__TASK MATERIAL__.
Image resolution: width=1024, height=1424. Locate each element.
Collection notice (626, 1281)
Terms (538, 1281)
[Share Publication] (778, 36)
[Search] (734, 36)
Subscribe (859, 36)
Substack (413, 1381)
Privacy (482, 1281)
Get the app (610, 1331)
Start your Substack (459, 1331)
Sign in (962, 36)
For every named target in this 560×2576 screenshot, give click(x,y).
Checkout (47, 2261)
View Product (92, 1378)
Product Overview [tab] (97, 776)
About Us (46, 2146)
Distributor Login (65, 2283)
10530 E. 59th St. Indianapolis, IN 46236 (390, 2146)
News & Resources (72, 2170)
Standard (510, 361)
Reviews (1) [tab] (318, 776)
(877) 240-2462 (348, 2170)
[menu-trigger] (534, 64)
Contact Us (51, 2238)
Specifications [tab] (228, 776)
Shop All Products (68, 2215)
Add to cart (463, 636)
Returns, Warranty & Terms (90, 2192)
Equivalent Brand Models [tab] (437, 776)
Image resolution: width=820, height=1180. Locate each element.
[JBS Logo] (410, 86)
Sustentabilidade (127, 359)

__EXERCISE AIM__.
Could you repeat every record above exactly as it stands?

__SOLUTION TO THIS EXERCISE__.
Image resolution: width=1024, height=1424. Locate each element.
Collection notice (626, 1281)
Terms (538, 1281)
[Share Publication] (778, 36)
[Search] (734, 36)
Subscribe (859, 36)
Substack (413, 1381)
Privacy (482, 1281)
Get the app (610, 1331)
Start your Substack (459, 1331)
Sign in (962, 36)
For every named target in this 560×2576 screenshot, give click(x,y).
Checkout (47, 2261)
View Product (92, 1378)
Product Overview [tab] (97, 776)
About Us (46, 2146)
Distributor Login (65, 2283)
10530 E. 59th St. Indianapolis, IN 46236 (390, 2146)
News & Resources (72, 2170)
Standard (510, 361)
Reviews (1) [tab] (318, 776)
(877) 240-2462 (348, 2170)
[menu-trigger] (534, 64)
Contact Us (51, 2238)
Specifications [tab] (228, 776)
Shop All Products (68, 2215)
Add to cart (463, 636)
Returns, Warranty & Terms (90, 2192)
Equivalent Brand Models [tab] (437, 776)
Image resolution: width=820, height=1180. Locate each element.
[JBS Logo] (410, 86)
Sustentabilidade (127, 359)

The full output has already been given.